In recent weeks, I have seen numerous RFQs which have the requirement for 24×7 2 or 4hr onsite HW replacement, and while this is not uncommon I’ve been thinking why is this the case?

Over my I.T career spanning coming up on 15 years, in the majority of cases, I have strongly recommended in my designs and Bill of Materials (BoMs) that customers buy 24×7 4 hours onsite hardware maintenance contracts for equipment such as Compute, Storage Arrays , Storage Area Networking and IP network devices.

I have never found it difficult to justify this recommendation, because traditionally if a component in the datacenter fails, such as a Storage Controller, this generally has a high impact on the customers business and could cost tens or hundreds of thousands of dollars or even millions of dollars in revenue depending on the size of the customer.

Not only is loosing a Storage controller general a high impact, it is also a high risk as the environment may no longer have redundancy and a subsequent failure could (and would likely) result in a full outage.

So in this example, a typical storage solution has a Storage Controller failure resulting in degraded performance (due to loosing 50% of the controllers) and high impact/risk to the customer, a customer purchasing 24×7 4 Hour, or even 24×7 2hr support contract makes perfect sense!
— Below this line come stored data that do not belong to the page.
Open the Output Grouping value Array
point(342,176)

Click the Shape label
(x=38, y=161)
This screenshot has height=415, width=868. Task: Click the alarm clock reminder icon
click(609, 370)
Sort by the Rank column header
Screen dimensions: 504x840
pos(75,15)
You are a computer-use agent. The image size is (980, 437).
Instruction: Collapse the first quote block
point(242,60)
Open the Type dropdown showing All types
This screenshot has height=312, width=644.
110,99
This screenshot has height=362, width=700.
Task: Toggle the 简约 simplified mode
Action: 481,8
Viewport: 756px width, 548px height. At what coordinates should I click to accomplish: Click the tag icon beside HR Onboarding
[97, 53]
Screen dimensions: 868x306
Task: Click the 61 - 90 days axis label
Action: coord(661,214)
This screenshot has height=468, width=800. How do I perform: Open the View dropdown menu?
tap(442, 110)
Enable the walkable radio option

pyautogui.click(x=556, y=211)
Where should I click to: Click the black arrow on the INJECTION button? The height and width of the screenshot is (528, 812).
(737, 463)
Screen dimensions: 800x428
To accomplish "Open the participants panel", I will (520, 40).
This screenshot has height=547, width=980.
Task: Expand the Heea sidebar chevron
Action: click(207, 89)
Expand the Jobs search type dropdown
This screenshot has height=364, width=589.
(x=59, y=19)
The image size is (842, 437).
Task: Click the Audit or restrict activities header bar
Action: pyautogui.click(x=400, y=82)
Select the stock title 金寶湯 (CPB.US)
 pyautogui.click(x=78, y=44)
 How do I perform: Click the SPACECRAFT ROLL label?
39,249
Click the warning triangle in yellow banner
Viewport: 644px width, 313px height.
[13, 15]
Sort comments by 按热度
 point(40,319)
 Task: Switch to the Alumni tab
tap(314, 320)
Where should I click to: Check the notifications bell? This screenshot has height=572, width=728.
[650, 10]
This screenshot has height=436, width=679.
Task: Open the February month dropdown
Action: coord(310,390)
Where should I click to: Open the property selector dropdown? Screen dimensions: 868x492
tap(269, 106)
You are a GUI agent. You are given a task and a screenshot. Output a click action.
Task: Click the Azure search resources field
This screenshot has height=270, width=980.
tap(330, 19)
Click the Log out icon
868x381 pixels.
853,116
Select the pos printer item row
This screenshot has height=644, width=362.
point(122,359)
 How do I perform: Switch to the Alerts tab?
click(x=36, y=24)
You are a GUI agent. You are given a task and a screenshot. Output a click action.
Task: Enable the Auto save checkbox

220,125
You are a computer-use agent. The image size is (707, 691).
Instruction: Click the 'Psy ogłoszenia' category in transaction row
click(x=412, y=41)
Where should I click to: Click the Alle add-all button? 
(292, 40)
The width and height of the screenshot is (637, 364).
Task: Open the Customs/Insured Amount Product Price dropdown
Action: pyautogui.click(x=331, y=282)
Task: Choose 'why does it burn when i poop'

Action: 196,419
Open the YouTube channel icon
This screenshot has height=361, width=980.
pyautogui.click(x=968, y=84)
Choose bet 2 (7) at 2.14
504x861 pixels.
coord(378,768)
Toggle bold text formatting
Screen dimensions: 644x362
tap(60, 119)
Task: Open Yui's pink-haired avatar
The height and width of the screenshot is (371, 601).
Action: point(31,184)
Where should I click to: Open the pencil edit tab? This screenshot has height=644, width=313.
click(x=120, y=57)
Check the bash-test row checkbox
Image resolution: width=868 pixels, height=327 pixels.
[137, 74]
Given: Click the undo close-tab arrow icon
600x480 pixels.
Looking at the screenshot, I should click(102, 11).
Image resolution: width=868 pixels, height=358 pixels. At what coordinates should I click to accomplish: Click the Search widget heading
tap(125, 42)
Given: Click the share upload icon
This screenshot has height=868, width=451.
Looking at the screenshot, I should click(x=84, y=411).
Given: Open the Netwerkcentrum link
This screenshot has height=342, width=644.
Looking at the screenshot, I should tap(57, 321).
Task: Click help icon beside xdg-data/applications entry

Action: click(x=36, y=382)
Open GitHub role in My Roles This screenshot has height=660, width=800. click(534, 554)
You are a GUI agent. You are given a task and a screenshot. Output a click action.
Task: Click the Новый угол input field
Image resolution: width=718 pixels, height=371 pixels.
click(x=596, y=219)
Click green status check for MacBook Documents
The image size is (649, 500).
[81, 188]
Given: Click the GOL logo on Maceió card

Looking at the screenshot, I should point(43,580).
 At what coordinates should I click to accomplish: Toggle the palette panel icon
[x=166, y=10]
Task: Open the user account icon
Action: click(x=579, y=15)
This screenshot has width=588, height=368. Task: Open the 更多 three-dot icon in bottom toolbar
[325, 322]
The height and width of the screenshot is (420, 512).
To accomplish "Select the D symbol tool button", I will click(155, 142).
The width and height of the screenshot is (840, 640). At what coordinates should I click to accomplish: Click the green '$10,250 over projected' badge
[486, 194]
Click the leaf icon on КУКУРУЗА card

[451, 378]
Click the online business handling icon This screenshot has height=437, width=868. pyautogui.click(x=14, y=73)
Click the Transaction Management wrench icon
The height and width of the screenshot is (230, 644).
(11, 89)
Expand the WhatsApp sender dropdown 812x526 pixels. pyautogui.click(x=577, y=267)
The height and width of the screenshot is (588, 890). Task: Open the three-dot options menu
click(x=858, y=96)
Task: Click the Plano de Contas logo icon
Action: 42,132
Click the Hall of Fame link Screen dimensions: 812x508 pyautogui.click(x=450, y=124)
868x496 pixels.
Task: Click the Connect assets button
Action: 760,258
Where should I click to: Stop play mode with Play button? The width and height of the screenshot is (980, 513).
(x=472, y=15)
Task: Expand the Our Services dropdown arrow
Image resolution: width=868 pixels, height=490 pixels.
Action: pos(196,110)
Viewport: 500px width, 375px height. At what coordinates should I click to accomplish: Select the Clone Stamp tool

The question is, why choose HW (or a solution) which puts you at high risk after a single component failure in the first place?

With technology fast changing and over the last year or so, I’ve been involved in many customer meetings where I am asked what I recommend in terms of hardware maintenance contracts (for Nutanix customers).

Normally this question/conversation happens after the discussion about the technology, where I explain various failure scenarios and how resilient a Nutanix cluster is.

My recommendation goes something like this.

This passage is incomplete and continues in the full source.